Sweetwater County Public Health have dealt with longer wait times for vaccines as well, having been forced to wait a week to receive a shipment of COVID-19 vaccines.

With the flu, Lionberger said there is still time to receive a vaccine before flu season arrives. She said the months with the highest flu cases tend to be December and January.

COVID-19 still circulates

The novel coronavirus first discovered in 2019 that led to a global pandemic is still circulating locally, though it isn’t tracked as closely as it was during the pandemic. Lionberger said people who get sick don’t often get tested to see if the illness is caused by the coronavirus. As such, exact numbers of COVID-19 infections aren’t available. Those that do receive COVID-19 testing have their test results sent to the Wyoming Department of Health.

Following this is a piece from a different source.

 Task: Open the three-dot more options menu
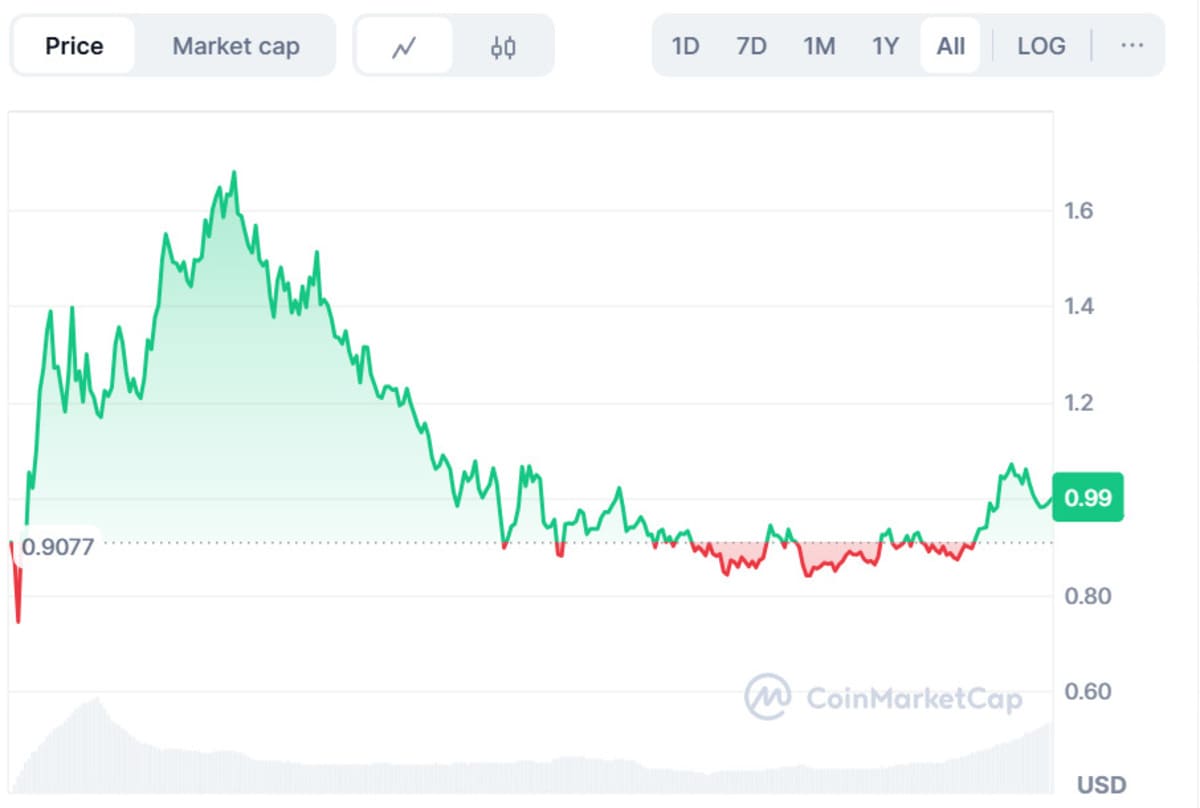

The department of health continues to publicly keep track of confirmed cases. So far in 2023, the department recorded 4,672 laboratory confirmed cases, with another 2,322 probable cases and 83 COVID-19 related deaths. For the week of Oct. 24, the health department reports 299 confirmed cases in 2023, with two probable and confirmed cases reported in the last seven days. So far, five deaths in the county have been attributed to COVID-19.

Lionberger said a report she received from the department of health showed there were six confirmed cases, but finds that number to be low.

“I know there are more than six people with COVID-19,” she said.

One means of tracking that gives a better idea of how prevalent COVID-19 is in the county is testing done at local wastewater treatment facilities. The testing has taken place since the pandemic and measures the concentration of the coronavirus found in waste samples. While an exact number is hard to come by, the wastewater samples give a firm estimate as to how much of a given population is infected.